EXERCISE PROMPT
Each record that follows goes into your reply unchanged; the pictures do not.

Stored data entries
——————————
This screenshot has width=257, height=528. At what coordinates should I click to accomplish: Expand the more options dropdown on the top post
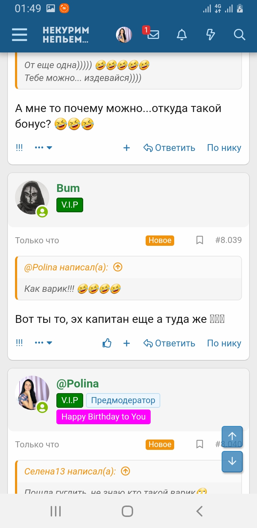coord(44,148)
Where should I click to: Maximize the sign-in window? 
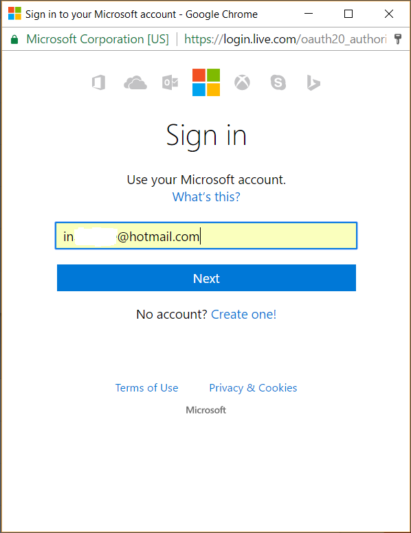[348, 14]
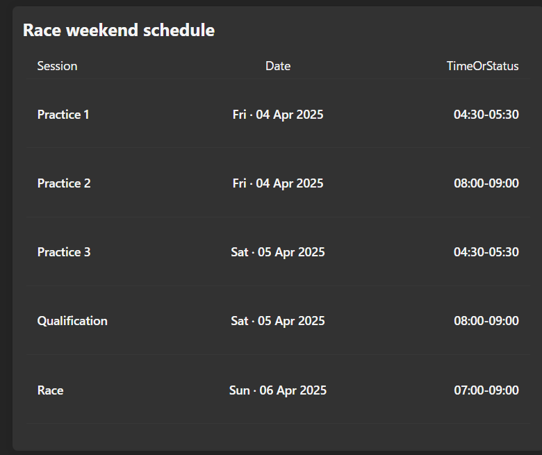
Task: Select the Practice 1 session row
Action: click(278, 115)
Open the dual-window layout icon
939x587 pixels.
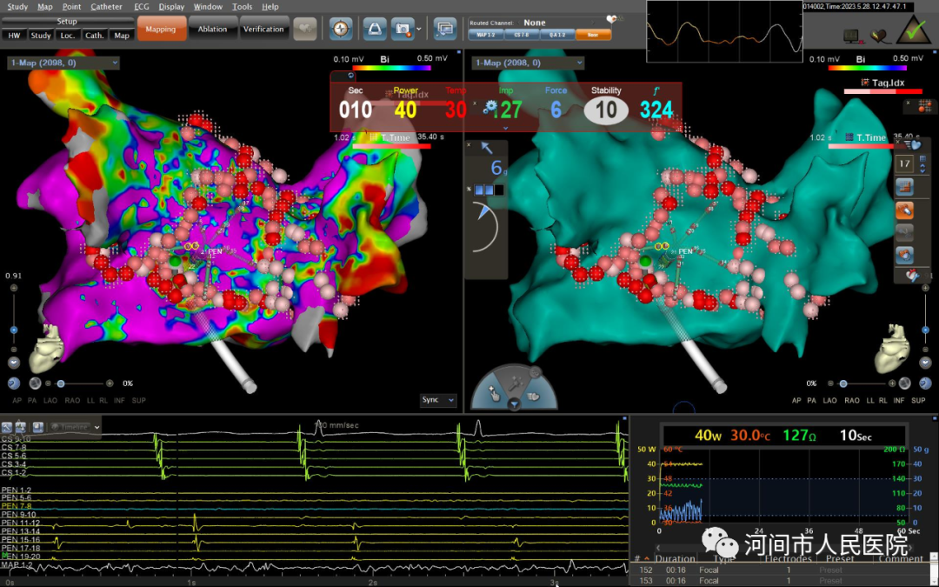444,29
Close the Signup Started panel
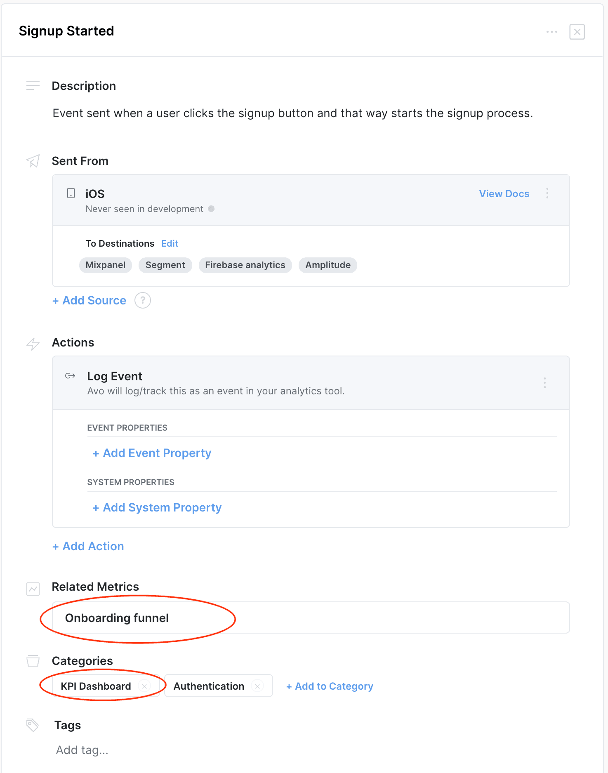This screenshot has width=608, height=773. pos(577,32)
——————————
WRITTEN SOLUTION
This screenshot has width=257, height=528. At what coordinates should I click to accomplish: Expand the more options dropdown on the top post
coord(44,148)
Where should I click to: Maximize the sign-in window? 
[348, 14]
Task: Select the Practice 1 session row
Action: click(278, 115)
Open the dual-window layout icon
939x587 pixels.
444,29
Close the Signup Started panel
This screenshot has width=608, height=773. pos(577,32)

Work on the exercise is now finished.